--- SELECTED EXCERPT ---

October 1, 2002
Linda D. Pendleton
Turbine airplanes — and some piston aircraft — fly at altitudes that are incompatible with human life, and yet the pilots and passengers are healthy and happy because of pressurization and environmental systems on board.
The regulations require that an aircraft certified under FAR Part 25 be capable of maintaining a cabin altitude no higher than 8,000 feet at the maximum authorized flight altitude. It's the pressurization system that accomplishes this. Interestingly, FAR Part 23 pressurized aircraft have a maximum cabin altitude limit of 15,000 feet. The pressurization system in the Cessna P210, for example, provides a cabin altitude of 12,100 feet at its maximum altitude of 25,000 feet.
Meanwhile, The environmental system makes sure that the cabin is kept at a comfortable temperature while flying in outside air temperatures that can be as low as minus 65 degrees Celsius.
Air pressure drops as altitude increases. At sea level the atmosphere weighs in at 14.7 pounds per square inch (psi). At 18,000 feet the pressure exerted by the atmosphere is down to about 3.5 psi. The pressure of the atmosphere at 8,000 feet is 10.9 psi. So, how do we get that extra 7.4 psi of pressure into the cabin?
Turbine engines are really just large air pumps. The air enters the front of the engine and is compressed on its way to the burner can and turbines. Some of this air is removed before the allocation for combustion and this air — called bleed air since it is "bled" off the compressor — is used for pressurization, among other things. (This bleed air is also called service bleeds or normal bleeds and is taken into account by the fuel control unit when it calculates the amount of air entering the engine.)

---

Reproduce the article on aircraft pressurization in full, word for word. The material after this point has no connection to the article on aircraft pressurization.

--- SUPPLIED INFORMATION ---

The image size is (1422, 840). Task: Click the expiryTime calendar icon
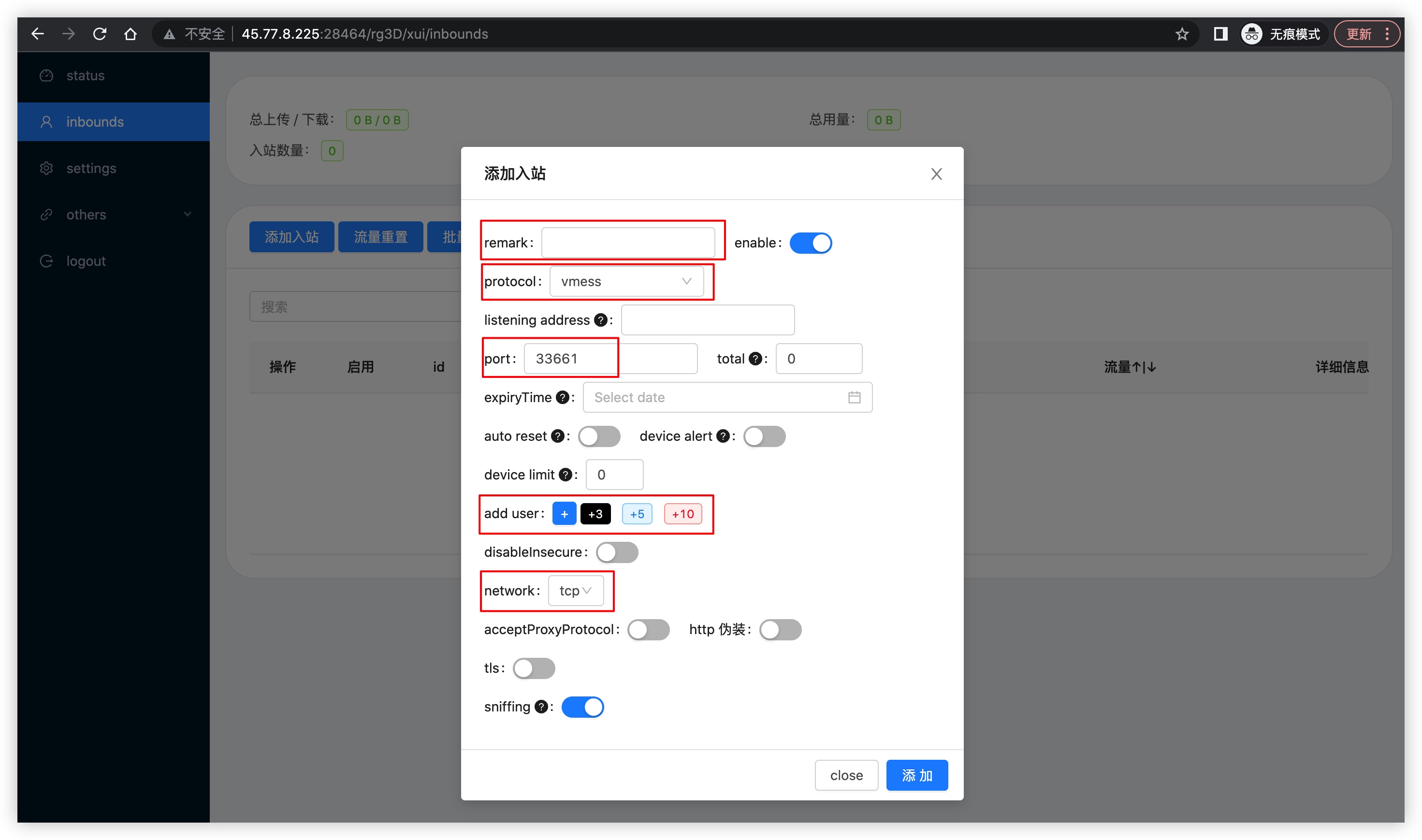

---

:: SOLUTION TO THE PROBLEM ::
October 1, 2002
Linda D. Pendleton
Turbine airplanes — and some piston aircraft — fly at altitudes that are incompatible with human life, and yet the pilots and passengers are healthy and happy because of pressurization and environmental systems on board.
The regulations require that an aircraft certified under FAR Part 25 be capable of maintaining a cabin altitude no higher than 8,000 feet at the maximum authorized flight altitude. It's the pressurization system that accomplishes this. Interestingly, FAR Part 23 pressurized aircraft have a maximum cabin altitude limit of 15,000 feet. The pressurization system in the Cessna P210, for example, provides a cabin altitude of 12,100 feet at its maximum altitude of 25,000 feet.
Meanwhile, The environmental system makes sure that the cabin is kept at a comfortable temperature while flying in outside air temperatures that can be as low as minus 65 degrees Celsius.
Air pressure drops as altitude increases. At sea level the atmosphere weighs in at 14.7 pounds per square inch (psi). At 18,000 feet the pressure exerted by the atmosphere is down to about 3.5 psi. The pressure of the atmosphere at 8,000 feet is 10.9 psi. So, how do we get that extra 7.4 psi of pressure into the cabin?
Turbine engines are really just large air pumps. The air enters the front of the engine and is compressed on its way to the burner can and turbines. Some of this air is removed before the allocation for combustion and this air — called bleed air since it is "bled" off the compressor — is used for pressurization, among other things. (This bleed air is also called service bleeds or normal bleeds and is taken into account by the fuel control unit when it calculates the amount of air entering the engine.)